Georgiades attended the House transport committee meeting that discussed on Friday the demand of the Larnaca and Dromolaxia municipalities and of the Pervolia and Kiti communities to impose a passenger levy on Larnaca airport as a compensatory measure for the environmental impact and the noise pollution the areas in question suffer due to its operations.
Such plans should be shelved for now, Georgiades said, as the contract signed with the airport’s managing company does not provide for any levy to the benefit of local administration and it cannot be amended. This issue could be discussed upon the renewal of the contract.
At the moment, he said, any financial benefit the municipalities and communities in question can expect if they opt to pursue compensatory measures, and only if they put forth specific demands could be, in his opinion, only from the government coffers.

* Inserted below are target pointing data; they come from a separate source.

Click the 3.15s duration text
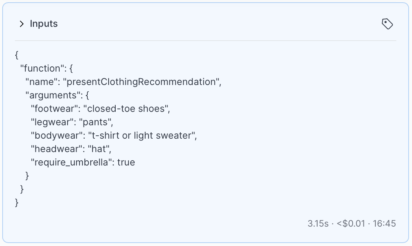Image resolution: width=412 pixels, height=246 pixels. pos(318,223)
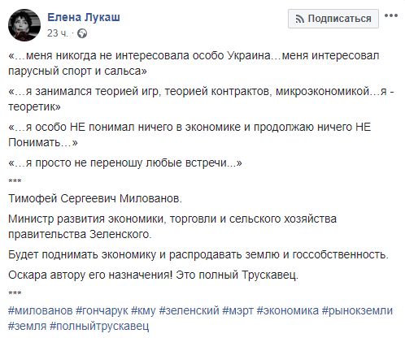405x338 pixels.
Task: Click the #зеленский hashtag
Action: pyautogui.click(x=189, y=310)
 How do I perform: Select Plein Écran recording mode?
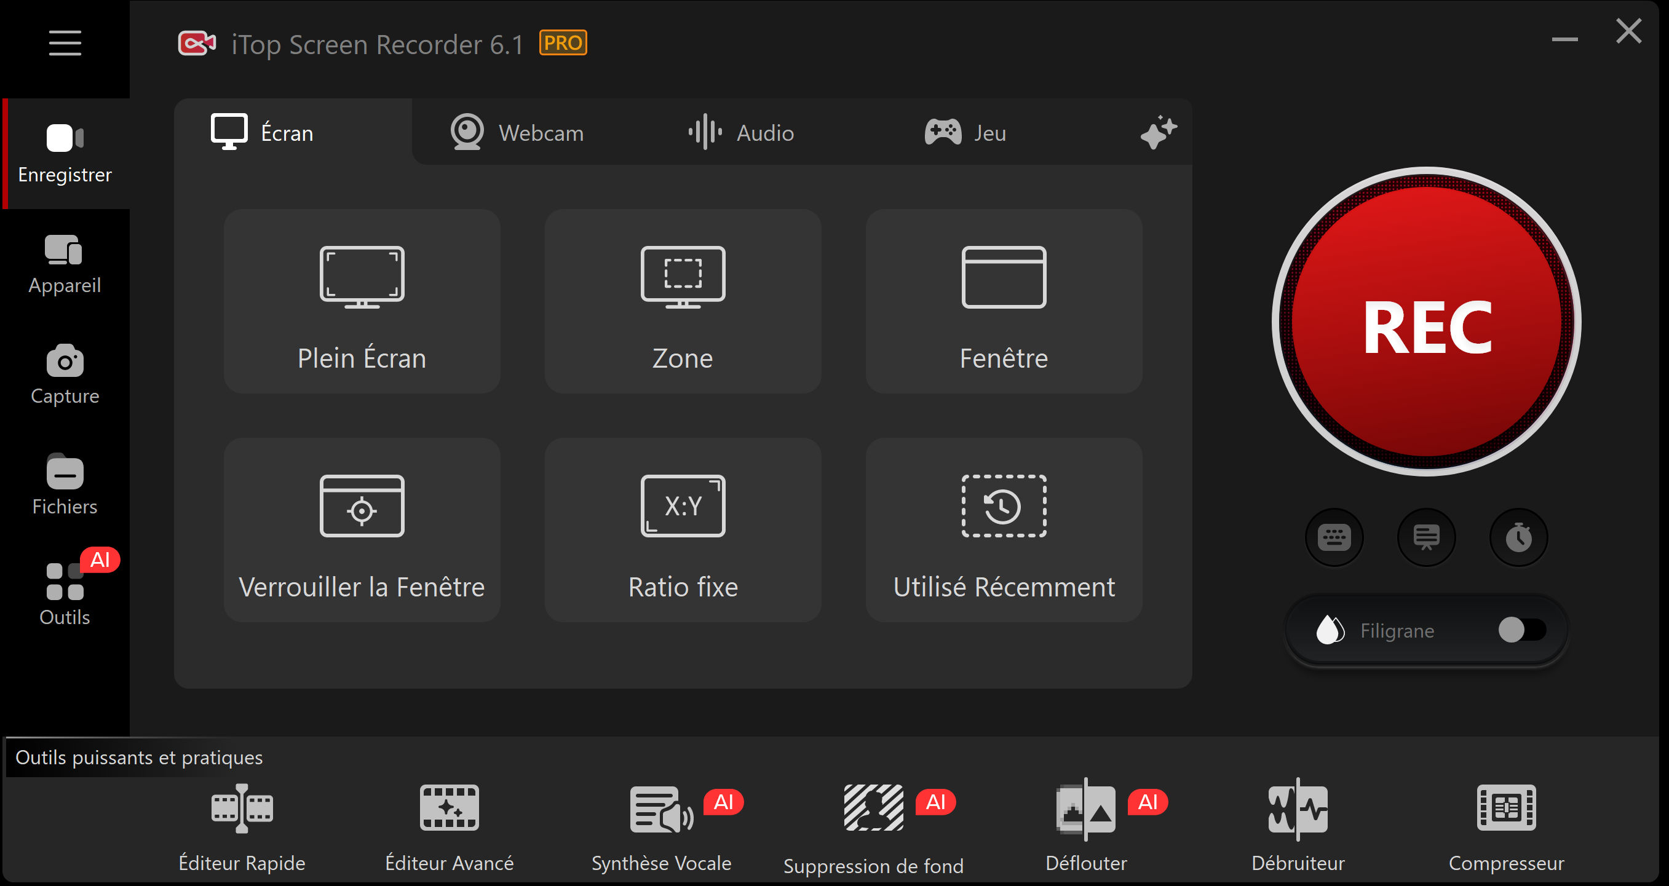362,301
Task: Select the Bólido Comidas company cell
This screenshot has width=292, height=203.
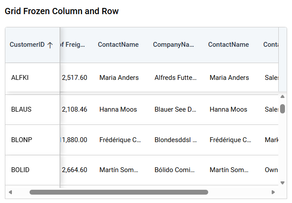Action: [176, 170]
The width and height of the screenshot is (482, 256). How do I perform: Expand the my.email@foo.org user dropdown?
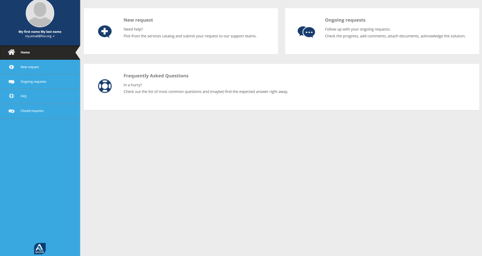tap(40, 36)
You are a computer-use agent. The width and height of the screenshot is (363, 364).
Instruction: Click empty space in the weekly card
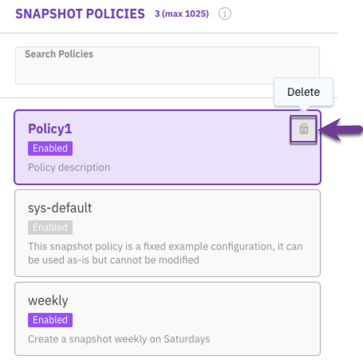[x=199, y=311]
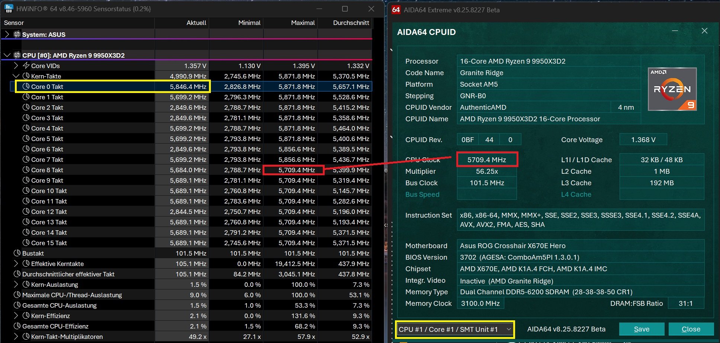Click the HWiNFO app icon in title bar

[8, 9]
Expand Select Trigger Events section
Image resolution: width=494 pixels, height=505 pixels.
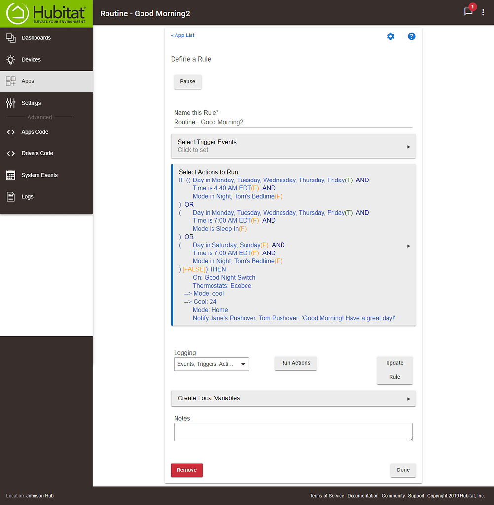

Georgiades told MPs that after the local authorities submit specific demands, his ministry would study them.
“The negative impact (of the airport) to the neighbouring areas will have to be investigated and confirmed, and put into perspective within the needs and capabilities of the state,” Georgiades said.
The representatives of the local authorities told MPs that the areas around the airport cannot be developed as other areas of the island, due to building restrictions dictated by the rules on safe landing and take-off of aircraft.
Larnaca mayor Andreas Vyras said that a large part of his municipality’s coastal front is taken over by the airport and the fuel tanks. This, he said, is to the detriment of the town as it loses hotel beds, no tall buildings can be erected in some areas, and, on the other hand, because the coastal front is interrupted.
Commenting on the remarks by transport minister Marios Demetriades that Larnaca benefits from the airport as regards jobs, Vyras said that only half of the 5,000 employees at the airport are from the surrounding areas and that the rest are from the other districts.
He said that part of the proceeds coming from the operations of the airport must go to the affected local authorities, either from the state budget, or through a levy.
Heathrow airport in the UK, he said, has a strategy to address its negative effects on its surrounding areas.
Dromolaxia mayor Kypros Andronikou told MPs that even though the airport is the gateway to Cyprus, the areas around it that suffer the consequences do not benefited from it.
The airport, he said, should be treated as any other business that pays municipal taxes. At the moment, he said, the airport, despite that it is a profitable business, does not pay municipal taxes which is in violation of the law and regulations on local government. Pervolia community leader Costas Tiggis said that his community would like to see an increase in its building co-efficient to allow large developments.
Georgiades said that he acknowledges that in some aspects, Larnaca is falling behind, but that have been projects that could trigger development such as the degradation of the harbour, which could be a core development, while the presence of the fuel tanks had been depriving for years the district of its coastal front. He added that projects are underway to change this.
He ruled out compensation for low building co-efficient, he said, which may be true for many other areas and any compensatory measure would negate the concept of urban planning.
The government cannot amend unilaterally the 25-year contract it signed with the airport’s managing company to introduce a levy, he said.
“Anything that was to be decided should be from the state budget,” he said. Annual state proceeds from the airport, he said, are to the tune of €45m to €50m.
The House transport committee is to discuss the issue again in September.